O fundo de pensão da Volkswagen não optou pela contratação deste pacote de serviços. “Não queríamos misturar os serviços de custódia com a administração de risco”, explica o analista financeiro da VWPP. Outra saída era contratar uma consultoria independente para realizar a análise de risco ou então trazer a função para a equipe interna. “Decidimos contratar uma instituição como a Dreyfus em função de sua especialização e reconhecimento internacional, porque temos que prestar contas para a nossa matriz”, afirma César Favilla.
O trabalho principal da Dreyfus será o de acompanhar a “compliance” dos mandatos concedidos aos gestores. O administrador de risco fica responsável pela produção de relatórios gerenciais diários para mostrar a posição de risco dos ativos presentes nos fundos exclusivos. “Podemos visualizar todos os ativos dos fundos exclusivos da fundação e damos um sinal vermelho, amarelo ou verde dependendo da situação de risco”, declara Roberto Pitta. O sistema, por enquanto, ainda não está tendo atualizações diárias em função da demora na prestação de informações dos gestores para o custodiante e deste para a Dreyfus.
Os relatórios fornecidos pela Dreyfus à fundação servem de base para a avaliação permanente dos gestores. Uma vez por ano será realizada uma avaliação mais detalhada e haverá a substituição de um ou mais gestores que tiverem as piores performances. A VWPP mantém um ranking permanente de gestores, utilizado para designar quem deve ser contratado. O ranking é elaborado com base em critérios quantitativos (rentabilidade, taxas e volume de recursos administrados) e qualitativos (qualificação profissional da equipe, qualidade administrativa e o gerenciamento de risco). “Tomaremos decisões quanto aos gestores com base em critérios objetivos”, diz César Favilla. O executivo explica que um dos objetivos do novo sistema é propiciar a competição entre os gestores.

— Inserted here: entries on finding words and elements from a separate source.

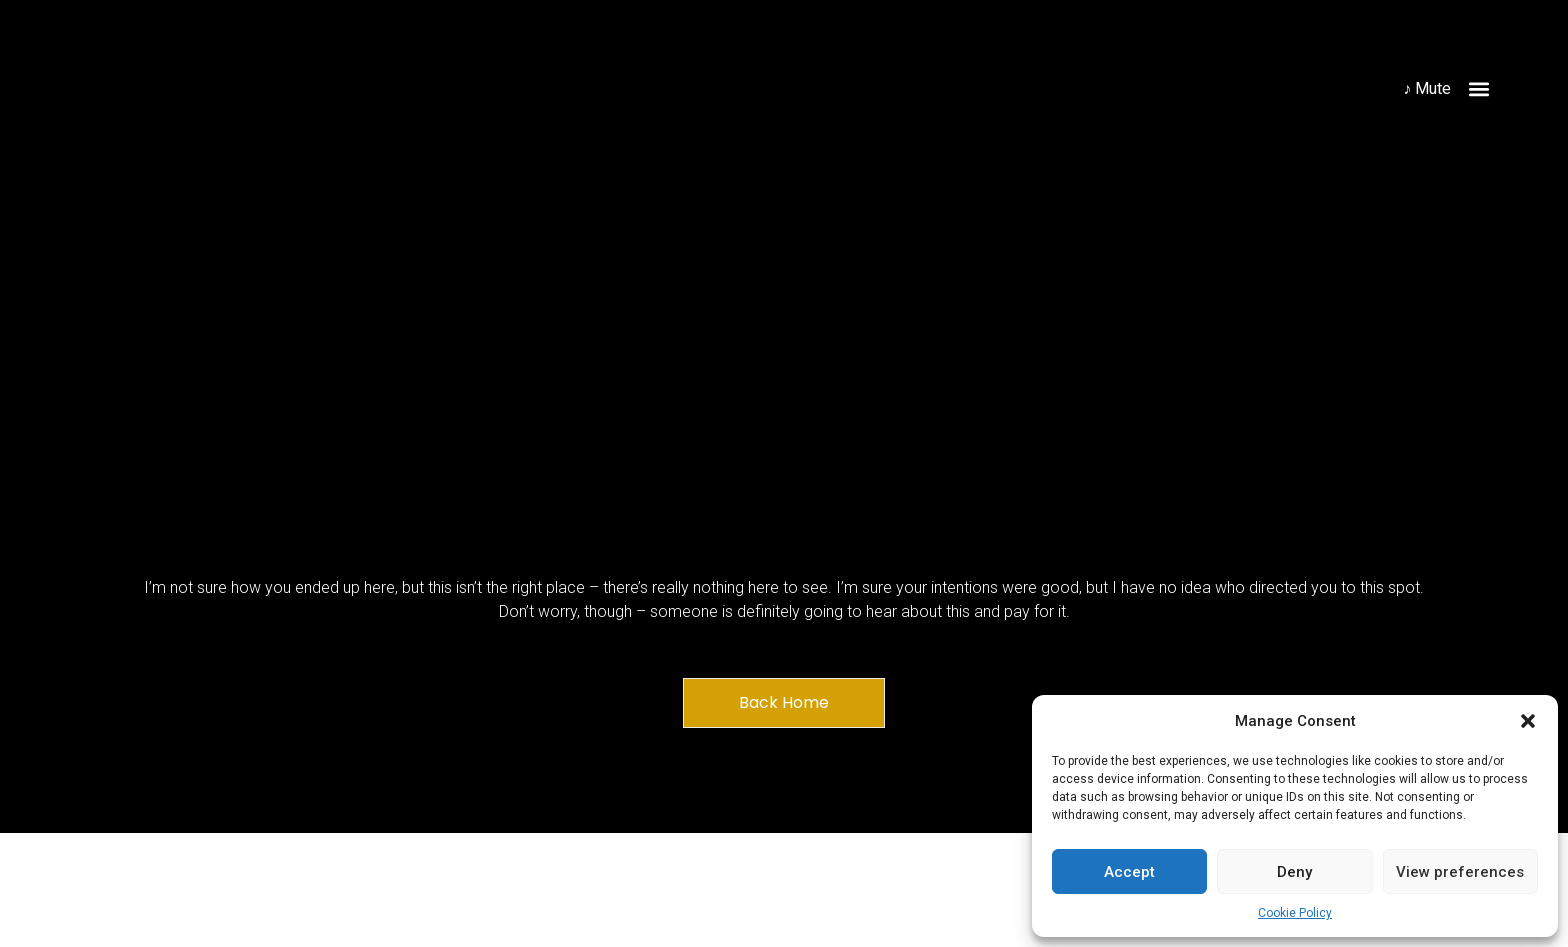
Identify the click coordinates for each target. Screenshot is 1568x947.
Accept (1129, 872)
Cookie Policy (1295, 913)
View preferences (1460, 872)
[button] (1528, 721)
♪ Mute (1427, 88)
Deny (1294, 872)
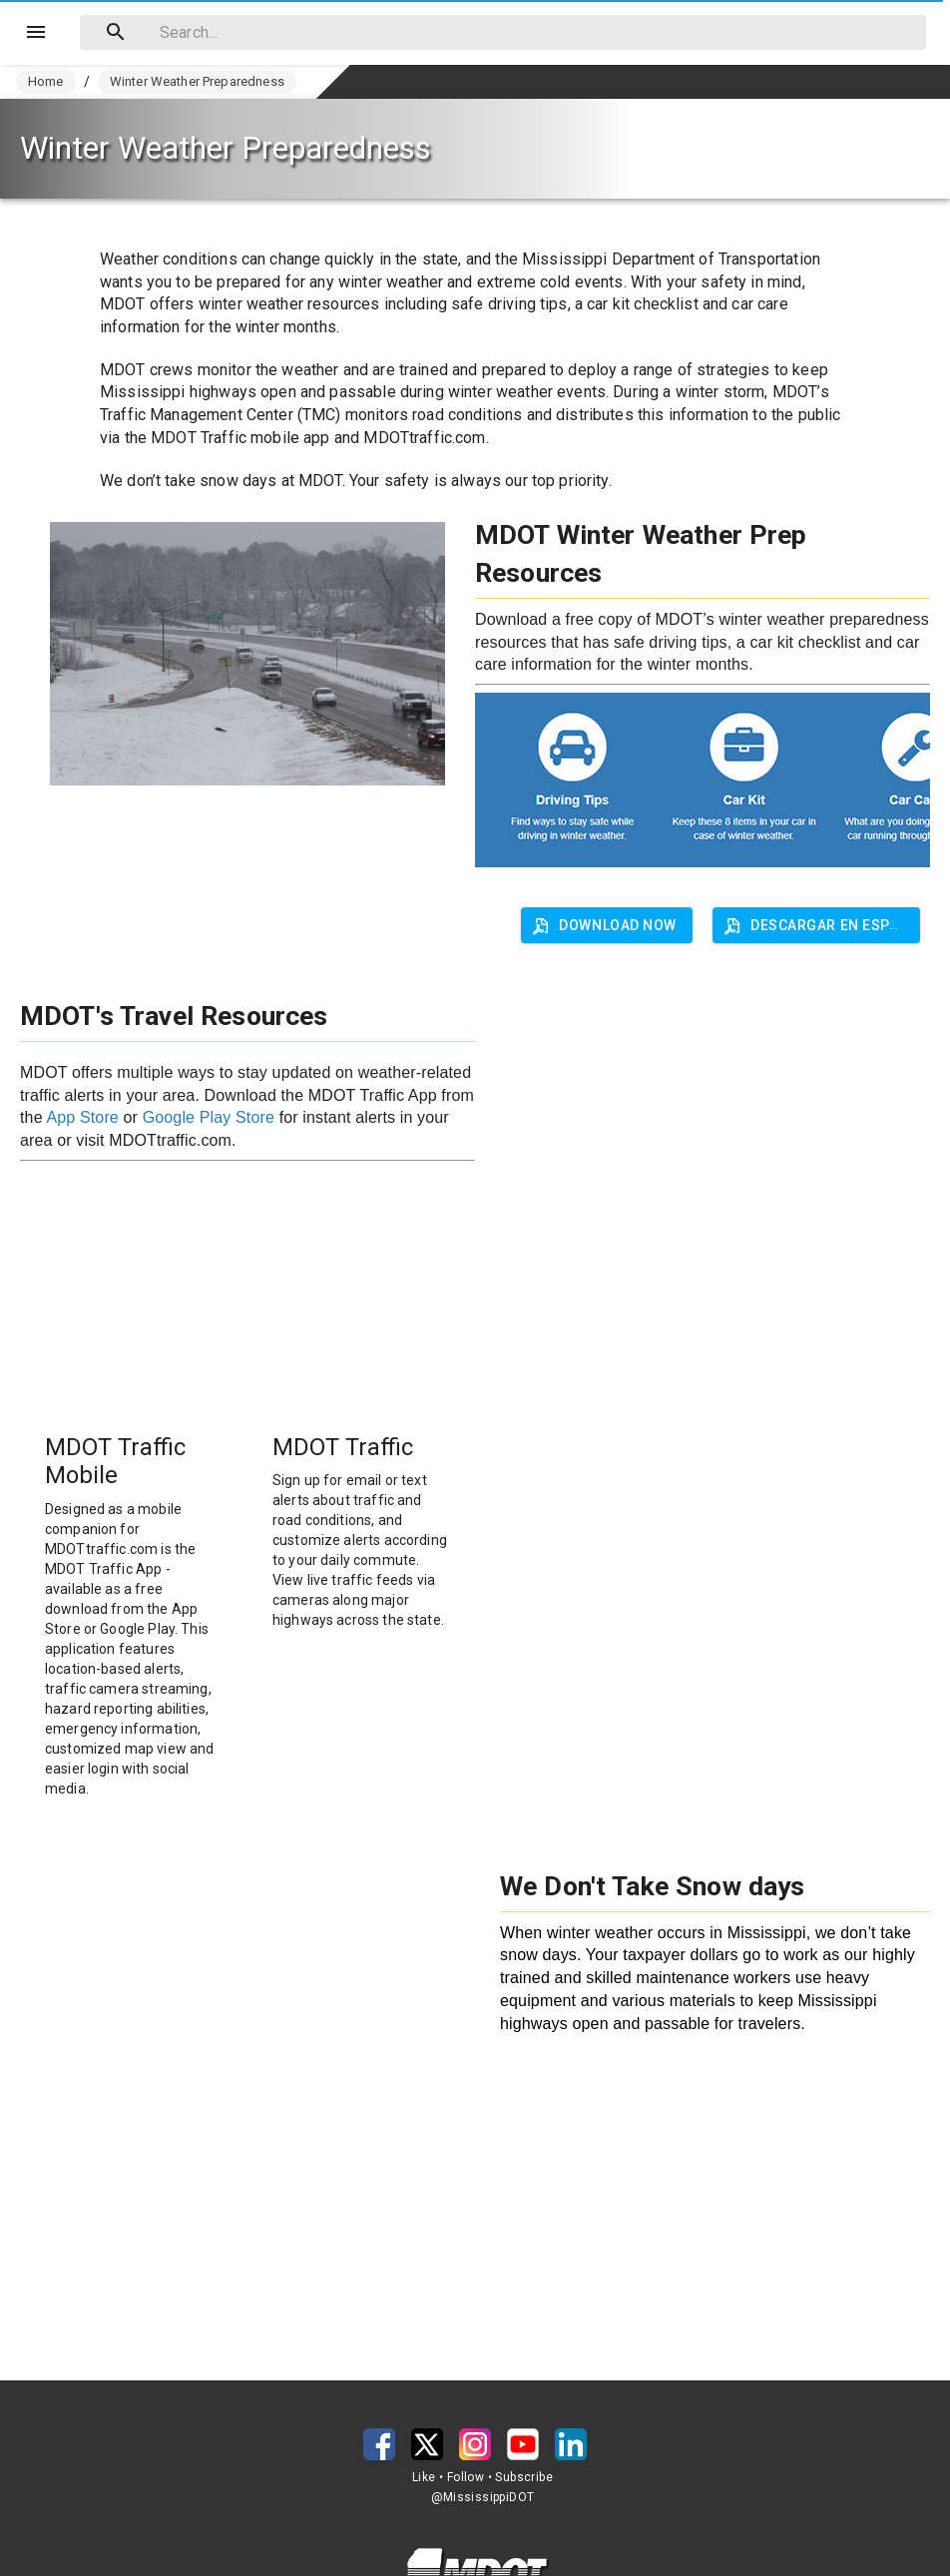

Organização – Se, por um lado, a gestão dos recursos do fundo de pensão foi totalmente terceirizada, por outro, algumas funções foram trazidas para dentro de casa. Como parte do processo de reestruturação do fundo de pensão, foi criada uma organização de quatro superintendências integradas entre si para cuidar de todos os aspectos do plano de benefícios. “Hoje as superintendências de finanças, assuntos legais, recursos humanos e controladoria apresentam forte integração”, afirma Favilla. Atualmente, toda a contabilidade e a produção de relatórios para a Secretaria de Previdência Complementar (SPC) é realizada pela própria equipe da Volkswagen.
Para isso, a empresa começou a trabalhar desde o início do ano passado com um software da SFR Previtec. A VWPP adquiriu os módulos de contabilidade, de seguridade e de legislação da SFR. Mas agora o principal desafio do fundo de pensão da Volkswagen vai mais além do cumprimento das exigências burocráticas impostas pela SPC. “O principal objetivo de toda nossa reestruturação é poder mostrar ao participante nossos avanços”, ressalta César Favilla. Ele explica que a meta da Volkswagen é trazer o maior número de funcionários possível para dentro do plano como contribuintes. “Queremos mostrar que podemos oferecer um serviço melhor que o de uma empresa de previdência aberta ou de uma asset management. O objetivo é atrair a poupança dos funcionários da Volkswagen para dentro do fundo de pensão”.
Mudanças em plano pioneiro
Não foi apenas a gestão dos recursos que mudou no fundo de pensão da Volkswagen. O plano de benefícios também sofreu grandes alterações. Apesar de ter sido o primeiro plano de contribuição definida do Brasil, o plano de benefícios da VWPP trazia características que não se adequavam à situação atual do mercado. Prova disso é que apenas a décima parte do quadro de funcionários da empresa participava com contribuições voluntárias, sendo custeado basicamente com as contribuições da patrocinadora.
O plano era do tipo CD, mas tinha algumas características incomuns em comparação aos desenhos mais modernos. Por exemplo, as reservas constituídas pelas contribuições da patrocinadora, que representavam a maior parte do fundo, tinham um rendimento fixo de TR mais 6% ao ano. A rentabilidade da carteira de investimentos era repassada apenas para as reservas formadas pelas contribuições dos participantes, que representavam a menor parte do fundo.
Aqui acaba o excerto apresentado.